REQUEST:
Convert every line of the data below into a Markdown table with the columns "No." and "Entry", numbering the rows in order and omitting blank lines.

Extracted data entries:
%%
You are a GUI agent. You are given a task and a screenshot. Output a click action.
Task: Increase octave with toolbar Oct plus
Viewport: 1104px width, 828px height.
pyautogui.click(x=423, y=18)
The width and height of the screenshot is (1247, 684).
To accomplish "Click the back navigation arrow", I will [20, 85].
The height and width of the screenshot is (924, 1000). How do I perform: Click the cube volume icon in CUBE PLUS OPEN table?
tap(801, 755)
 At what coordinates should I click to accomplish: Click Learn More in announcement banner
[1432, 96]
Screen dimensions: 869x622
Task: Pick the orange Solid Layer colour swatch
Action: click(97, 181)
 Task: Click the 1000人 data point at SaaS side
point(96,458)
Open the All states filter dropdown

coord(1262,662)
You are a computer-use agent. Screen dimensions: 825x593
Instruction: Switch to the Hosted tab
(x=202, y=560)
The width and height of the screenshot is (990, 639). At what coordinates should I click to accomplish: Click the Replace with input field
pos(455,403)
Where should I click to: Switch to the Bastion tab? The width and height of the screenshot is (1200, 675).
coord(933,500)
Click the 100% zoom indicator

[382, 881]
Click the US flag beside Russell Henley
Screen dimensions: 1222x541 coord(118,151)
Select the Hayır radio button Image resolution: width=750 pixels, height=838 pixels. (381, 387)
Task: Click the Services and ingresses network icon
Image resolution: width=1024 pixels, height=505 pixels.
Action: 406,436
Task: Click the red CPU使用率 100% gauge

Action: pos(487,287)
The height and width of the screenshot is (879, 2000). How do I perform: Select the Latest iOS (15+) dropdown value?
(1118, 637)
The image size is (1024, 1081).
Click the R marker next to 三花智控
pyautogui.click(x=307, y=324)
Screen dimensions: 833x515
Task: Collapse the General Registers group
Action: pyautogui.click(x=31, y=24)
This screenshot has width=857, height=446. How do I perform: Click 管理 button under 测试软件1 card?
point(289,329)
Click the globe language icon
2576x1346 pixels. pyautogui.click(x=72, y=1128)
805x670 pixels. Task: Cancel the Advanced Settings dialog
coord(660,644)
%%
RESULT OF THE EXERCISE:
| No. | Entry |
|---|---|
| 1 | You are a GUI agent. You are given a task and a screenshot. Output a click action. |
| 2 | Task: Increase octave with toolbar Oct plus |
| 3 | Viewport: 1104px width, 828px height. |
| 4 | pyautogui.click(x=423, y=18) |
| 5 | The width and height of the screenshot is (1247, 684). |
| 6 | To accomplish "Click the back navigation arrow", I will [20, 85]. |
| 7 | The height and width of the screenshot is (924, 1000). How do I perform: Click the cube volume icon in CUBE PLUS OPEN table? |
| 8 | tap(801, 755) |
| 9 |  At what coordinates should I click to accomplish: Click Learn More in announcement banner |
| 10 | [1432, 96] |
| 11 | Screen dimensions: 869x622 |
| 12 | Task: Pick the orange Solid Layer colour swatch |
| 13 | Action: click(97, 181) |
| 14 |  Task: Click the 1000人 data point at SaaS side |
| 15 | point(96,458) |
| 16 | Open the All states filter dropdown |
| 17 | coord(1262,662) |
| 18 | You are a computer-use agent. Screen dimensions: 825x593 |
| 19 | Instruction: Switch to the Hosted tab |
| 20 | (x=202, y=560) |
| 21 | The width and height of the screenshot is (990, 639). At what coordinates should I click to accomplish: Click the Replace with input field |
| 22 | pos(455,403) |
| 23 | Where should I click to: Switch to the Bastion tab? The width and height of the screenshot is (1200, 675). |
| 24 | coord(933,500) |
| 25 | Click the 100% zoom indicator |
| 26 | [382, 881] |
| 27 | Click the US flag beside Russell Henley |
| 28 | Screen dimensions: 1222x541 coord(118,151) |
| 29 | Select the Hayır radio button Image resolution: width=750 pixels, height=838 pixels. (381, 387) |
| 30 | Task: Click the Services and ingresses network icon |
| 31 | Image resolution: width=1024 pixels, height=505 pixels. |
| 32 | Action: 406,436 |
| 33 | Task: Click the red CPU使用率 100% gauge |
| 34 | Action: pos(487,287) |
| 35 | The height and width of the screenshot is (879, 2000). How do I perform: Select the Latest iOS (15+) dropdown value? |
| 36 | (1118, 637) |
| 37 | The image size is (1024, 1081). |
| 38 | Click the R marker next to 三花智控 |
| 39 | pyautogui.click(x=307, y=324) |
| 40 | Screen dimensions: 833x515 |
| 41 | Task: Collapse the General Registers group |
| 42 | Action: pyautogui.click(x=31, y=24) |
| 43 | This screenshot has width=857, height=446. How do I perform: Click 管理 button under 测试软件1 card? |
| 44 | point(289,329) |
| 45 | Click the globe language icon |
| 46 | 2576x1346 pixels. pyautogui.click(x=72, y=1128) |
| 47 | 805x670 pixels. Task: Cancel the Advanced Settings dialog |
| 48 | coord(660,644) |